What is expected
Copy nothing but the line with "Task: Select the" and the lines that follow it to the end of the entries below, and keep the pictures out.

The data
• • • •
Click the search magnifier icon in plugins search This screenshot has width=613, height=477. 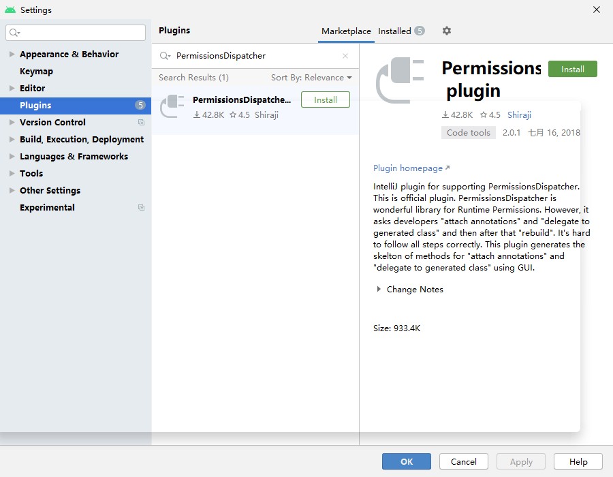point(165,56)

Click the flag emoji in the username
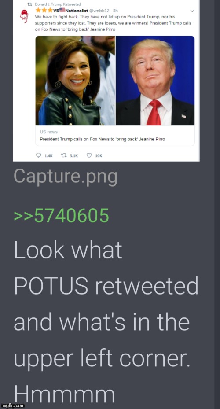(x=62, y=11)
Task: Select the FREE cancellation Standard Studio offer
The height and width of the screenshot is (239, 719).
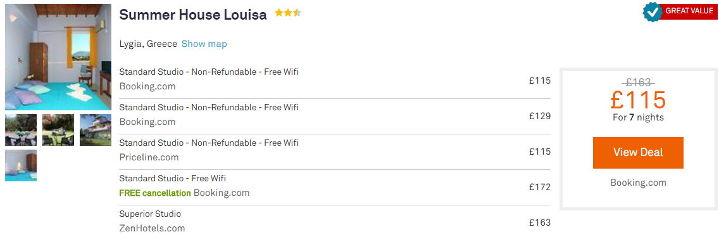Action: coord(335,187)
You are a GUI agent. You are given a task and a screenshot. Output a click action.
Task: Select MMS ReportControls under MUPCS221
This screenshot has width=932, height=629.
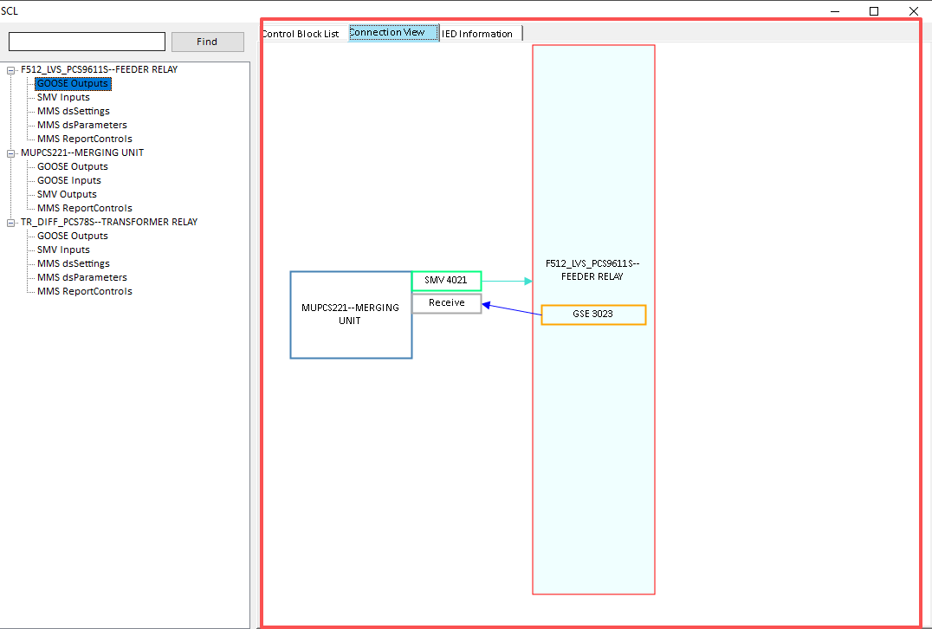(83, 208)
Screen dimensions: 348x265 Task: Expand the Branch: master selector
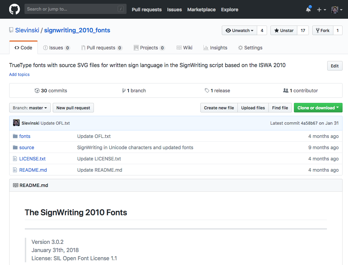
• • • •
Task solution
Task: Select the FREE cancellation Standard Studio offer
The height and width of the screenshot is (239, 719).
Action: coord(335,187)
You are a GUI agent. You are given a task and a screenshot. Output a click action.
Task: Select MMS ReportControls under MUPCS221
This screenshot has width=932, height=629.
(83, 208)
Screen dimensions: 348x265 Task: Expand the Branch: master selector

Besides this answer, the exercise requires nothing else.